Modern electronics face critical challenges, including high energy consumption and increasing design complexity. In this context, magnonics — the use of magnons, or quantized spin waves in magnetic materials — offers a promising alternative. Magnons enable efficient data transport and processing with minimal energy loss. With the growing demand for innovative computing solutions, ranging from 5G and upcoming 6G networks to neuromorphic computing (mimicking functions of the brain), magnonics represents a paradigm shift that redefines how devices are designed and operated. Developing an innovative magnonic processor that enables highly adaptive and energy-efficient computing was a challenge that Andrii Chumak of the University of Vienna’s Nanomagnetism and Magnonics Group and his collaborators successfully met.

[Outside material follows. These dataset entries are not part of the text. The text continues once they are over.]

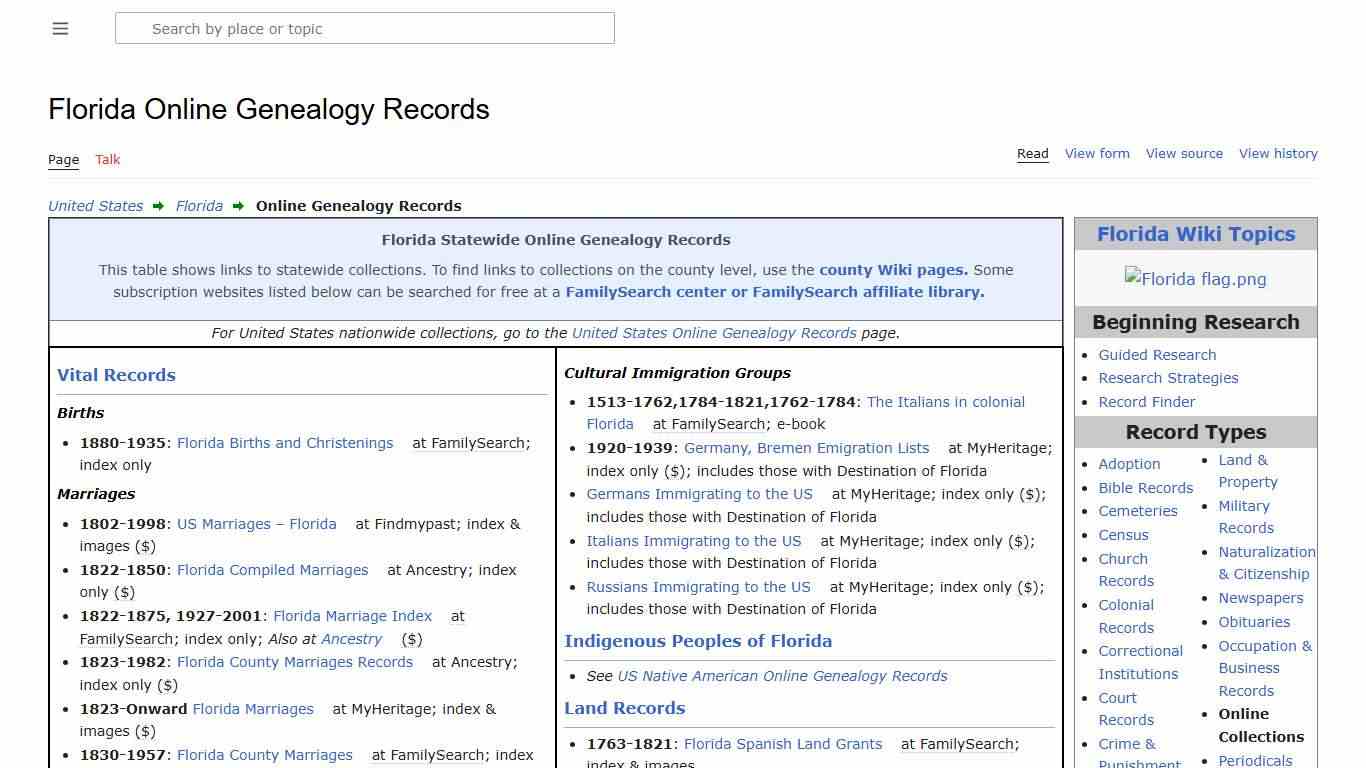Click the Read menu item
1366x768 pixels.
coord(1032,153)
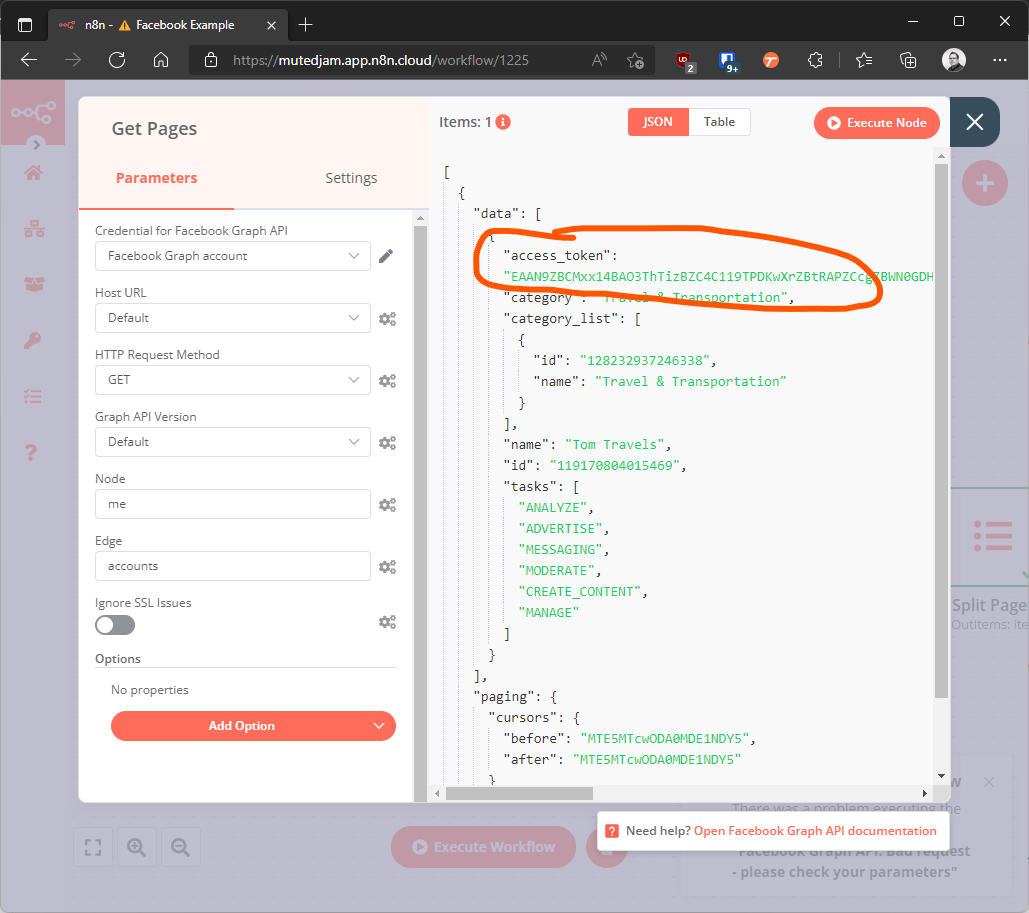Open the Graph API Version dropdown

click(x=232, y=442)
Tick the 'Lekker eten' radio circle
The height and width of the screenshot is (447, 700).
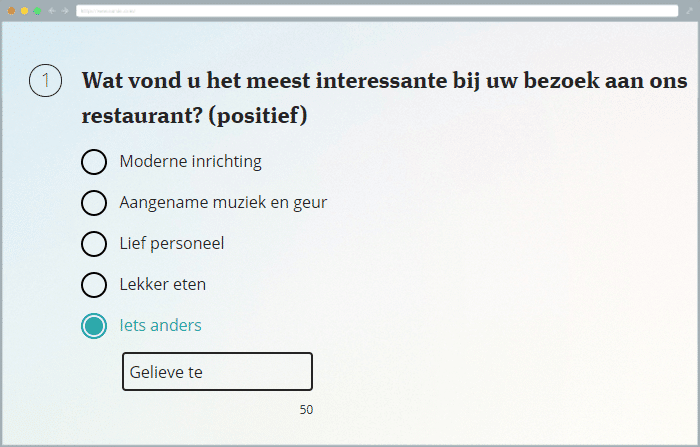(x=94, y=285)
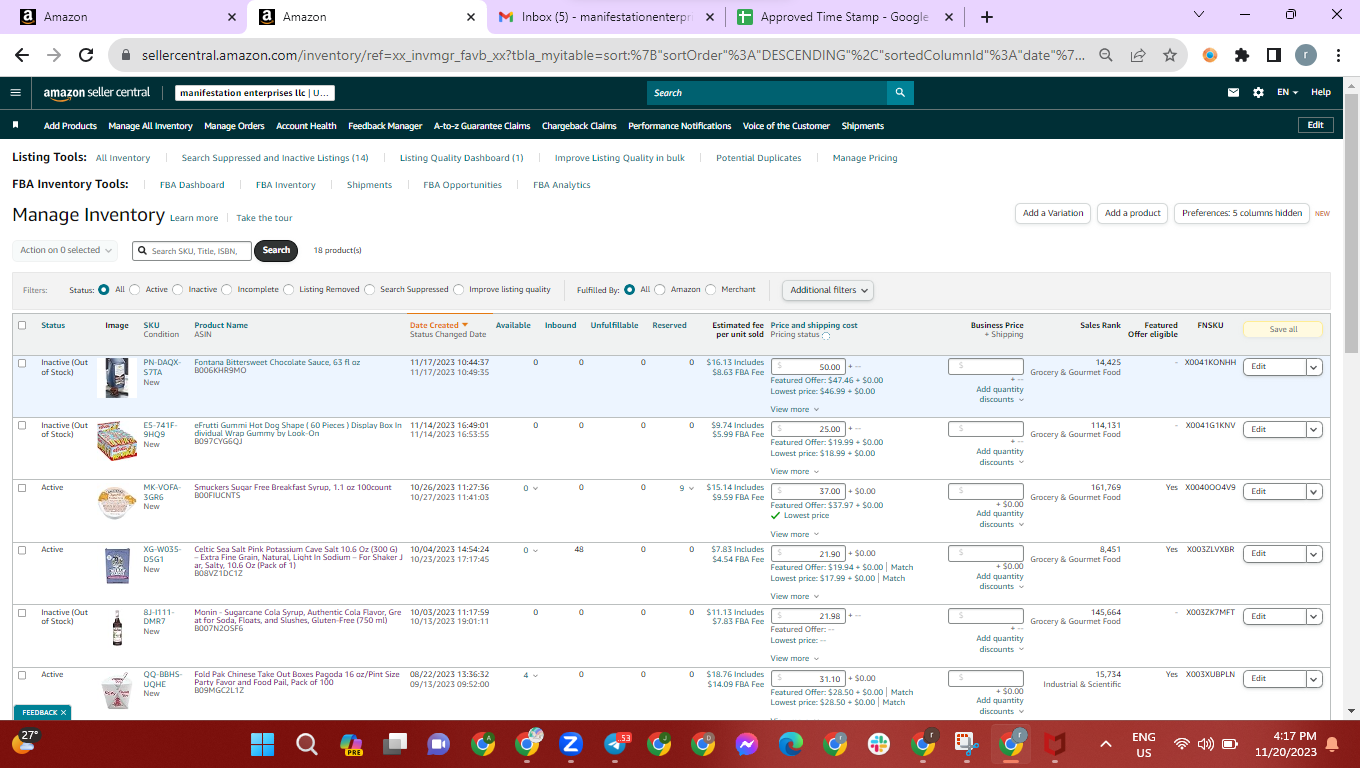The width and height of the screenshot is (1360, 768).
Task: Open the FBA Dashboard link
Action: point(192,185)
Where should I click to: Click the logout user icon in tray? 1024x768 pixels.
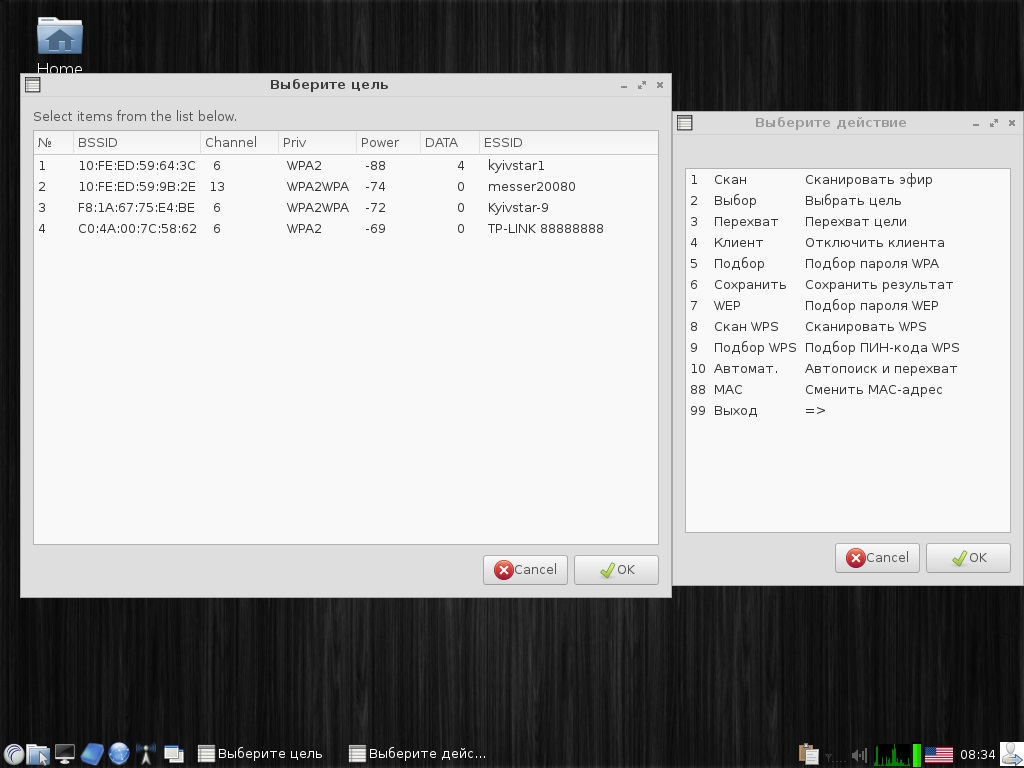pos(1011,754)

Success Through Trial and Error
Noura Zenbaa, first author of the study, together with her colleagues around Dieter Süss, Physics of Functional Materials at the University of Vienna, built a unique experimental setup using 49 individually controlled current loops on an yttrium-iron-garnet (YIG) film. These loops created tunable magnetic fields to control and manipulate magnons. Using an “inverse-design” approach, the team allowed algorithms to determine the optimal configurations to achieve desired device functionalities, significantly streamlining the design process. After more than two years of development and testing, the team overcame many challenges. “It was a tough journey but seeing it all come together with our first successful measurement was incredibly rewarding”, said Noura Zenbaa.

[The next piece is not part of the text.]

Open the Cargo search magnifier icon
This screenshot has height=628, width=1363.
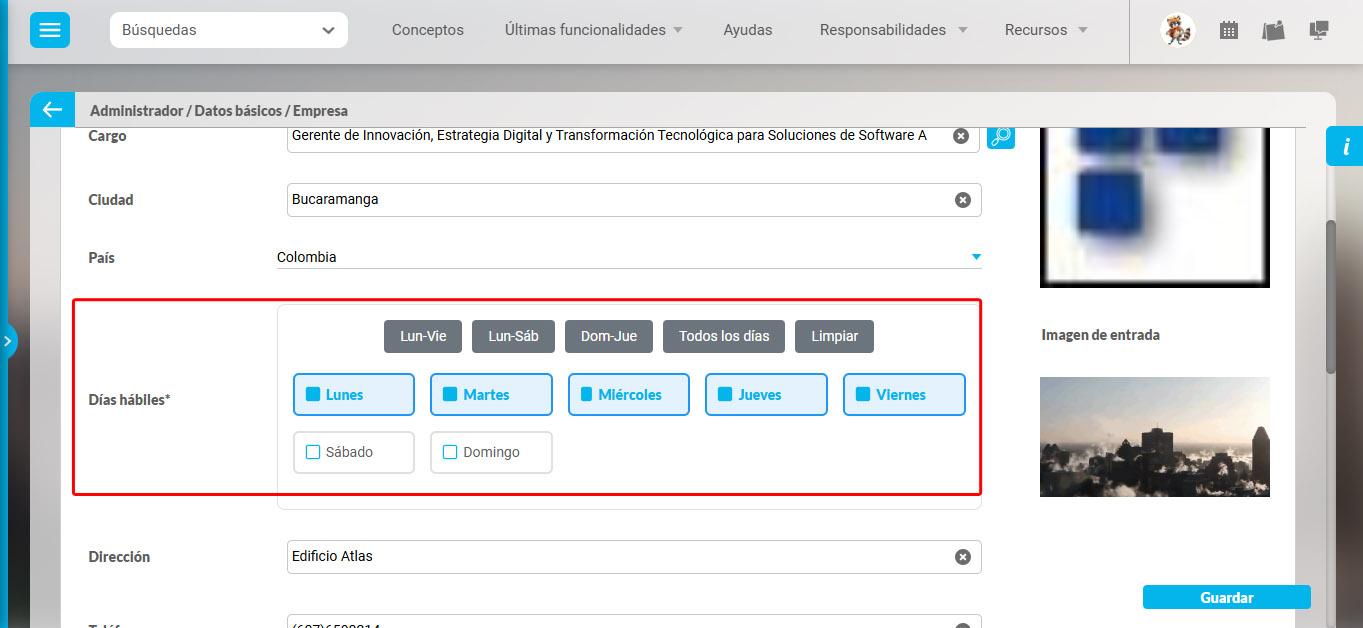1000,136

Creating Greener Technologies
The team’s prototype demonstrated two key functions: acting as a notch filter (a component that blocks specific frequencies) and as a demultiplexer (a device that routes signals to different outputs). These capabilities are crucial for next-generation wireless communications like 5G and 6G. Unlike traditional systems, which require custom components, this versatile hardware can be adapted for various applications, reducing complexity, costs, and energy consumption. Ongoing research shows that the device can also perform all logical operations on binary data, and when scaled, it could rival traditional computers. The team plans to integrate this technology into neuromorphic computing and other advanced systems. While the current prototype is large and energy-intensive, shrinking it to under 100 nanometers could unlock exceptional efficiency, paving the way for low-energy, universal data processing and creating solutions for greener computational technologies. “This project was a bold venture with many unknowns”, reflects Andrii Chumak, senior author of the study. “Yet, our initial measurements confirmed its feasibility – this concept works. Our results highlight how artificial intelligence is transforming the field of physics, much like ChatGPT is reshaping text writing and education.”